• [Directive] Please render every line of the records below as a Markdown table, skipping blank lines, with the columns "Row" for the row number and "Line" for the line itself.

— Begin Data lines —

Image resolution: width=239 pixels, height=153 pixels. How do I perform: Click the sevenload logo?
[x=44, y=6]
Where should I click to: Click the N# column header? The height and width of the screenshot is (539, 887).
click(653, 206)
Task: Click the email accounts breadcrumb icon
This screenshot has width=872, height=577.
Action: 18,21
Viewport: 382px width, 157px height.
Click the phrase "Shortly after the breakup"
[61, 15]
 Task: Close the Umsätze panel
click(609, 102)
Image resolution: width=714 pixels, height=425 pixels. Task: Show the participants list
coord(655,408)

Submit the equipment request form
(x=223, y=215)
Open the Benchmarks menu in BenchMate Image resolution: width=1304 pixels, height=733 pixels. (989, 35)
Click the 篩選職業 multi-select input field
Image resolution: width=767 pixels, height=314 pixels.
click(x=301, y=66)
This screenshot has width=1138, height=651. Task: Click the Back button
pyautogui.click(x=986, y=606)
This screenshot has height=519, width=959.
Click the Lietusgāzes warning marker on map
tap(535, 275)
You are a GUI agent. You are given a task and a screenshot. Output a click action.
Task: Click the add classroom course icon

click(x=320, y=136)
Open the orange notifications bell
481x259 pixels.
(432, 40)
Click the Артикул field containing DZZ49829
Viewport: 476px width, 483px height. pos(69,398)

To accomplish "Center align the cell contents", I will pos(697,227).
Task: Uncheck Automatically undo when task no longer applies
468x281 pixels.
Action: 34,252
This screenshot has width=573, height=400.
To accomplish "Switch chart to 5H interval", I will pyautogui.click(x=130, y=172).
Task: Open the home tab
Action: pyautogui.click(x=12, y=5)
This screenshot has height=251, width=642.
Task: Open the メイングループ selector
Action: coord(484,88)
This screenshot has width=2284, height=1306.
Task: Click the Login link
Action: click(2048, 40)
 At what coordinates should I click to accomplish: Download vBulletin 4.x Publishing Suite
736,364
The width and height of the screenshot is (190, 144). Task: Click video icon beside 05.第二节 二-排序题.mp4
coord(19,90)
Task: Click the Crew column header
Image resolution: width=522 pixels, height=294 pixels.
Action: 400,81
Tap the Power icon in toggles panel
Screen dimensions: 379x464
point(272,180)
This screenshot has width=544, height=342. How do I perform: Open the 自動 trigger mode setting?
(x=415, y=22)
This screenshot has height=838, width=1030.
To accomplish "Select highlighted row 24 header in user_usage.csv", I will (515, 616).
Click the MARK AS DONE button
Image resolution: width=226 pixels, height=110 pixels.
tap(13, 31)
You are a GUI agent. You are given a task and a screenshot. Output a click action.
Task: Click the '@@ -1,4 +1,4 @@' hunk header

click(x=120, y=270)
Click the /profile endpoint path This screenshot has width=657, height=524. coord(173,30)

— End Data lines —

• [Response to the exercise]
| Row | Line |
|---|---|
| 1 | Image resolution: width=239 pixels, height=153 pixels. How do I perform: Click the sevenload logo? |
| 2 | [x=44, y=6] |
| 3 | Where should I click to: Click the N# column header? The height and width of the screenshot is (539, 887). |
| 4 | click(653, 206) |
| 5 | Task: Click the email accounts breadcrumb icon |
| 6 | This screenshot has width=872, height=577. |
| 7 | Action: 18,21 |
| 8 | Viewport: 382px width, 157px height. |
| 9 | Click the phrase "Shortly after the breakup" |
| 10 | [61, 15] |
| 11 |  Task: Close the Umsätze panel |
| 12 | click(609, 102) |
| 13 | Image resolution: width=714 pixels, height=425 pixels. Task: Show the participants list |
| 14 | coord(655,408) |
| 15 | Submit the equipment request form |
| 16 | (x=223, y=215) |
| 17 | Open the Benchmarks menu in BenchMate Image resolution: width=1304 pixels, height=733 pixels. (989, 35) |
| 18 | Click the 篩選職業 multi-select input field |
| 19 | Image resolution: width=767 pixels, height=314 pixels. |
| 20 | click(x=301, y=66) |
| 21 | This screenshot has width=1138, height=651. Task: Click the Back button |
| 22 | pyautogui.click(x=986, y=606) |
| 23 | This screenshot has height=519, width=959. |
| 24 | Click the Lietusgāzes warning marker on map |
| 25 | tap(535, 275) |
| 26 | You are a GUI agent. You are given a task and a screenshot. Output a click action. |
| 27 | Task: Click the add classroom course icon |
| 28 | click(x=320, y=136) |
| 29 | Open the orange notifications bell |
| 30 | 481x259 pixels. |
| 31 | (432, 40) |
| 32 | Click the Артикул field containing DZZ49829 |
| 33 | Viewport: 476px width, 483px height. pos(69,398) |
| 34 | To accomplish "Center align the cell contents", I will pos(697,227). |
| 35 | Task: Uncheck Automatically undo when task no longer applies |
| 36 | 468x281 pixels. |
| 37 | Action: 34,252 |
| 38 | This screenshot has width=573, height=400. |
| 39 | To accomplish "Switch chart to 5H interval", I will pyautogui.click(x=130, y=172). |
| 40 | Task: Open the home tab |
| 41 | Action: pyautogui.click(x=12, y=5) |
| 42 | This screenshot has height=251, width=642. |
| 43 | Task: Open the メイングループ selector |
| 44 | Action: coord(484,88) |
| 45 | This screenshot has width=2284, height=1306. |
| 46 | Task: Click the Login link |
| 47 | Action: click(2048, 40) |
| 48 |  At what coordinates should I click to accomplish: Download vBulletin 4.x Publishing Suite |
| 49 | 736,364 |
| 50 | The width and height of the screenshot is (190, 144). Task: Click video icon beside 05.第二节 二-排序题.mp4 |
| 51 | coord(19,90) |
| 52 | Task: Click the Crew column header |
| 53 | Image resolution: width=522 pixels, height=294 pixels. |
| 54 | Action: 400,81 |
| 55 | Tap the Power icon in toggles panel |
| 56 | Screen dimensions: 379x464 |
| 57 | point(272,180) |
| 58 | This screenshot has width=544, height=342. How do I perform: Open the 自動 trigger mode setting? |
| 59 | (x=415, y=22) |
| 60 | This screenshot has height=838, width=1030. |
| 61 | To accomplish "Select highlighted row 24 header in user_usage.csv", I will (515, 616). |
| 62 | Click the MARK AS DONE button |
| 63 | Image resolution: width=226 pixels, height=110 pixels. |
| 64 | tap(13, 31) |
| 65 | You are a GUI agent. You are given a task and a screenshot. Output a click action. |
| 66 | Task: Click the '@@ -1,4 +1,4 @@' hunk header |
| 67 | click(x=120, y=270) |
| 68 | Click the /profile endpoint path This screenshot has width=657, height=524. coord(173,30) |